Task description:
If a line in the entries contains the string "width", include that line in your answer.

_ _ _ _

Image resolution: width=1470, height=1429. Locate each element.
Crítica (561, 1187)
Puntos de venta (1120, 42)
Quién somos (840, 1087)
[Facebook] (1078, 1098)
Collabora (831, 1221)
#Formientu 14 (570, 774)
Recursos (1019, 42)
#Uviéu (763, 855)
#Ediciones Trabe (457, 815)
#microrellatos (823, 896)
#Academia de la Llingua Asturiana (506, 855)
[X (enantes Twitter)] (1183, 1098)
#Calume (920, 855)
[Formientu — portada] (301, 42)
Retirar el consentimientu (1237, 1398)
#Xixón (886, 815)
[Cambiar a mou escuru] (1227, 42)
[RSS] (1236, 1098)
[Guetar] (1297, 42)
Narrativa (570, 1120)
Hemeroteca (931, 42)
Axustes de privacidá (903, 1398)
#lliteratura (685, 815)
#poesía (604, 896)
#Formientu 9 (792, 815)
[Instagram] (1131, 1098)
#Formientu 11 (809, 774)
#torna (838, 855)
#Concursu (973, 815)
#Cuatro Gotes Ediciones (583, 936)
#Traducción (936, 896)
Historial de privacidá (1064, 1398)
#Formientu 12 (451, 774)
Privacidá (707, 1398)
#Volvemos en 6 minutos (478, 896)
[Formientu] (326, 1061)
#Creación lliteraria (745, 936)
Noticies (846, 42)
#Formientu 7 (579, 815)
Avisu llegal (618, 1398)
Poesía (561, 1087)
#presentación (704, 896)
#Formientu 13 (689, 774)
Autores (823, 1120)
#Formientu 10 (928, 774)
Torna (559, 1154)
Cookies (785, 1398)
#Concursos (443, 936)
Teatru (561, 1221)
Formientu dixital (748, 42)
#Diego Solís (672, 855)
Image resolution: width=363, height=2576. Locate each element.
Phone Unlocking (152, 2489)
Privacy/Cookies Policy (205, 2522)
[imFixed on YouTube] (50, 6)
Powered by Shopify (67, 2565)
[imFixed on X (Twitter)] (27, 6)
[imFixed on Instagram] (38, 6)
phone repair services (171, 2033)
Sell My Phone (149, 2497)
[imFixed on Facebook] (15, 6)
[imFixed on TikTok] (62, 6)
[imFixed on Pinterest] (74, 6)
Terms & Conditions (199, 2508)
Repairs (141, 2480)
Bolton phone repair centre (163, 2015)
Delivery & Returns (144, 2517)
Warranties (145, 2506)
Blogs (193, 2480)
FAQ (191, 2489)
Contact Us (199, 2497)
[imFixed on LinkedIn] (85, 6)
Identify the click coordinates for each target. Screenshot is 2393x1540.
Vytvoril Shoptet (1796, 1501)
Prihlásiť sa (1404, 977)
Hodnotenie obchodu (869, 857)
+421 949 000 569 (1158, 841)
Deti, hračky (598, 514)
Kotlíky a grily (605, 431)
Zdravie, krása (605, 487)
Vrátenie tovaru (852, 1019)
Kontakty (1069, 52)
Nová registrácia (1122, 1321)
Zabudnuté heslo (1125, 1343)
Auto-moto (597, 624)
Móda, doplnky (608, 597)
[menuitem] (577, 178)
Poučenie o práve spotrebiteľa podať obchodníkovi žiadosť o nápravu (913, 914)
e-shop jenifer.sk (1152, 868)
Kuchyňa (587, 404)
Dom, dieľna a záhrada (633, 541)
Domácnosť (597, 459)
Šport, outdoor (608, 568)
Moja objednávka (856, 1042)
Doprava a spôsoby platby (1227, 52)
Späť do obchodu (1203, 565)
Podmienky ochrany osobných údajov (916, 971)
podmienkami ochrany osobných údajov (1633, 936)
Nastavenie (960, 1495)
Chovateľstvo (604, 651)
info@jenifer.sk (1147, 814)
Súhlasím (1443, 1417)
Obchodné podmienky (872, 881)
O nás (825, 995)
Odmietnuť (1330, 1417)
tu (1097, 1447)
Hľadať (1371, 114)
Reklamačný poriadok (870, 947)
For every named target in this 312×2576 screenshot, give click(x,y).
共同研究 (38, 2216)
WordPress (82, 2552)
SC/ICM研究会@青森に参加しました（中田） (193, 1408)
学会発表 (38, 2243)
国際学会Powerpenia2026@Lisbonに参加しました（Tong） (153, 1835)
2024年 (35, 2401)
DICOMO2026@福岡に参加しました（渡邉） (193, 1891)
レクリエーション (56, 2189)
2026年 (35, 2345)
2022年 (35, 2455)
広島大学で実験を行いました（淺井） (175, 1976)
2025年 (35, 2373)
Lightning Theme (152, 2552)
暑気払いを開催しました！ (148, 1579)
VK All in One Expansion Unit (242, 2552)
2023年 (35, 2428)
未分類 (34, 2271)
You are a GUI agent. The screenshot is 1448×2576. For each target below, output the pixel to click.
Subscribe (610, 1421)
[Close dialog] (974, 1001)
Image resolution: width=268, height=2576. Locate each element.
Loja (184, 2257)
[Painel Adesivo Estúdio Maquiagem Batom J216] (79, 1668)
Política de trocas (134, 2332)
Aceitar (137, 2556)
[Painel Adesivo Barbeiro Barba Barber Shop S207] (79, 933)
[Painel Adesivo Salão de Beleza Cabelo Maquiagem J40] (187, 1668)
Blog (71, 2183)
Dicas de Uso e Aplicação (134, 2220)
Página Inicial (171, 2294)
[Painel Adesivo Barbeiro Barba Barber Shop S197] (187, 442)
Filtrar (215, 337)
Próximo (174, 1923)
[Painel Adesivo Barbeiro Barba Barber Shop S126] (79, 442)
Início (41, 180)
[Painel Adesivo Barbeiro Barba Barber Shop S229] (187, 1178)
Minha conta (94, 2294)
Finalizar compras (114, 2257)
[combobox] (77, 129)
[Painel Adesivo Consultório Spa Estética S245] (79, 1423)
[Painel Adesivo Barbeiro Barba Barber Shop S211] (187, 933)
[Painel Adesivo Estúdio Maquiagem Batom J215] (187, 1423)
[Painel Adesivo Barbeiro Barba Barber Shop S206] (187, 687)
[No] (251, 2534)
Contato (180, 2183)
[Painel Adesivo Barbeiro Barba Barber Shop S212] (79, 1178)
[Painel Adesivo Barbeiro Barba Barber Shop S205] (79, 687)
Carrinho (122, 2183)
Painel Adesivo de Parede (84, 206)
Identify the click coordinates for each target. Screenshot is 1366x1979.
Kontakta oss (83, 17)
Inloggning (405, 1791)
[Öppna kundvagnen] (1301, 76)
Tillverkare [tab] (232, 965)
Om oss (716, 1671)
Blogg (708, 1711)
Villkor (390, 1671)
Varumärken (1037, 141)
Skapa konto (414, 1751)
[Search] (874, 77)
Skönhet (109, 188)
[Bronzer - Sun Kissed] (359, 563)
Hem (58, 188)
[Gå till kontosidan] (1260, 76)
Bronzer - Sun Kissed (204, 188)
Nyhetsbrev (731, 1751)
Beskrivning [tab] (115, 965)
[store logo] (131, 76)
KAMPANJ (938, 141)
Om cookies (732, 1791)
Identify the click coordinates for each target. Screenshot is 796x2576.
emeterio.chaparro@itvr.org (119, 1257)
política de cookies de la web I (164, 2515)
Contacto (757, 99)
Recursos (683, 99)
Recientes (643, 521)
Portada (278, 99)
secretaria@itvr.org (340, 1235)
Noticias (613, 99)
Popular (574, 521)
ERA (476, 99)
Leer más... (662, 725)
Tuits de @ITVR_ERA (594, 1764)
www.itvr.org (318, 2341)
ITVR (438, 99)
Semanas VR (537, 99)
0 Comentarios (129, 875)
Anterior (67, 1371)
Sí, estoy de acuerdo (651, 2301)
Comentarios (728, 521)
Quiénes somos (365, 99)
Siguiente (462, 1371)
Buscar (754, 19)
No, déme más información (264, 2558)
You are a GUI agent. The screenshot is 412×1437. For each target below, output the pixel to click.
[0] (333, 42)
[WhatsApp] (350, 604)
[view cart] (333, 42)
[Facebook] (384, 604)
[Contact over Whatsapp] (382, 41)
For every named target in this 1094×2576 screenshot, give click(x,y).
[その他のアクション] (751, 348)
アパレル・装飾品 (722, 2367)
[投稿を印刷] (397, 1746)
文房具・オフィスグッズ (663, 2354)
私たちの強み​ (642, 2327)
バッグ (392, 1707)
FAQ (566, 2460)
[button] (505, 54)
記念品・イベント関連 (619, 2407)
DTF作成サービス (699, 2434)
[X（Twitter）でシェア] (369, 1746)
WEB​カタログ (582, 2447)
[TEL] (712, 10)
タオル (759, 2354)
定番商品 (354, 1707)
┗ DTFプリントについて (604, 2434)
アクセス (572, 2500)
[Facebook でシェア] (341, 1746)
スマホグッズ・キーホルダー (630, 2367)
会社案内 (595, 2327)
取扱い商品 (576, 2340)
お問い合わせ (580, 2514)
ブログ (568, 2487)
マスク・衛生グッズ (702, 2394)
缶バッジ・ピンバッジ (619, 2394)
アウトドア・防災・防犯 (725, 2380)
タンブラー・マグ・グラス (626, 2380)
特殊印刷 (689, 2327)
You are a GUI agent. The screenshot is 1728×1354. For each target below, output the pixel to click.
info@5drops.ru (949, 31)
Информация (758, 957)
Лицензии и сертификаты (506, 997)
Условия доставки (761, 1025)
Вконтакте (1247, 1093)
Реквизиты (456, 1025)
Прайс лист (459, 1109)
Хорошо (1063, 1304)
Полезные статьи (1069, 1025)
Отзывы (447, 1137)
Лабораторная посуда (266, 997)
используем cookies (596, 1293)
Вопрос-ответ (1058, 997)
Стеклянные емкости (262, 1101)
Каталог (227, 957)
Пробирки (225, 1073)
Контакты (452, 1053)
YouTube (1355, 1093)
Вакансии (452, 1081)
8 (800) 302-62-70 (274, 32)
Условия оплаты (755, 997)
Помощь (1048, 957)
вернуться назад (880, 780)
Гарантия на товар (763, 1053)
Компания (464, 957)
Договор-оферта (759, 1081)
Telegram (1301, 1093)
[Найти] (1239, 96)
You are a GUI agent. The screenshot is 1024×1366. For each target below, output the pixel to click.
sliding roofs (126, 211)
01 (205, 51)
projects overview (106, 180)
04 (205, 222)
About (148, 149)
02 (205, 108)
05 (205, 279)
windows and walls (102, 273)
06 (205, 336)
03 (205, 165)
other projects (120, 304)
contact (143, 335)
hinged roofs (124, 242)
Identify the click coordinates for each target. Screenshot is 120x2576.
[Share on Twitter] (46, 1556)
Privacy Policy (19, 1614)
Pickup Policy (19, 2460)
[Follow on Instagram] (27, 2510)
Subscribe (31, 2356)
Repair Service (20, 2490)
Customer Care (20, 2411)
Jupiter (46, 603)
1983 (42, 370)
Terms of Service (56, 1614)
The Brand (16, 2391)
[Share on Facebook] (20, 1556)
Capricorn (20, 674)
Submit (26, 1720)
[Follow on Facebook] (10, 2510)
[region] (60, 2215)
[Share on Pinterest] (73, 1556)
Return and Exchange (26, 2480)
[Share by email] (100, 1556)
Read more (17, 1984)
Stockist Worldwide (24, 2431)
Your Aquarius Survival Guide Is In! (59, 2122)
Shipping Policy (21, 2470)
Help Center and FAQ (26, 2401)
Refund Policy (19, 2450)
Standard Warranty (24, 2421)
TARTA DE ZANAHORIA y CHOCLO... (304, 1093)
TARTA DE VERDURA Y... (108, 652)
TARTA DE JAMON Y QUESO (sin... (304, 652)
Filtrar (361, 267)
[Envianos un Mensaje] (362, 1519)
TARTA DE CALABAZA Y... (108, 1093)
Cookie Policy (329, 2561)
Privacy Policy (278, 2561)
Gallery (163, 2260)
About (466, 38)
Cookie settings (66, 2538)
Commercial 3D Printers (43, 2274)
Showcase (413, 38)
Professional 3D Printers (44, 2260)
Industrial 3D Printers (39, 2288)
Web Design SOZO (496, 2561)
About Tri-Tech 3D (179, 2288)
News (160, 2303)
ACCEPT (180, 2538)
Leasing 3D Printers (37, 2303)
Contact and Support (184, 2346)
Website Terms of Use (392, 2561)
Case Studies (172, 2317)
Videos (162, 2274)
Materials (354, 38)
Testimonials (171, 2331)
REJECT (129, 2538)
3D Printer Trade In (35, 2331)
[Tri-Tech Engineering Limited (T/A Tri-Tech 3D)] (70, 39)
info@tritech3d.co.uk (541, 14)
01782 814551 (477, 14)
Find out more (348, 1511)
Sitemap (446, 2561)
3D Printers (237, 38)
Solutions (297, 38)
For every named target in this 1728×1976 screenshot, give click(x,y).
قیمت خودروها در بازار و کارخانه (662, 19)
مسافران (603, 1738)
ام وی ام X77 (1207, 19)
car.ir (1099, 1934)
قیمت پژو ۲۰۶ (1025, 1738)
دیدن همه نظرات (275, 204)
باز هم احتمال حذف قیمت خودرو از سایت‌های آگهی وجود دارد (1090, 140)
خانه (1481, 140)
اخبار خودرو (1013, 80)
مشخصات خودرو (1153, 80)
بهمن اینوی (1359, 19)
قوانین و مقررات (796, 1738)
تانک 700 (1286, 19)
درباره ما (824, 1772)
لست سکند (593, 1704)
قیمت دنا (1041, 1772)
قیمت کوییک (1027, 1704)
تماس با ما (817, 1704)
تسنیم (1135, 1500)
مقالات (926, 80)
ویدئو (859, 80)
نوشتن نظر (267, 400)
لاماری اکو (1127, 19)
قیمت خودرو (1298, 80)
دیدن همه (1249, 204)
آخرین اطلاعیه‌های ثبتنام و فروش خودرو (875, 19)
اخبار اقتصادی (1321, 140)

_ _ _ _

Solution to the problem:
Image resolution: width=1470, height=1429. Locate each element.
Image resolution: width=363, height=2576. Locate each element.
Image resolution: width=268, height=2576. Locate each element.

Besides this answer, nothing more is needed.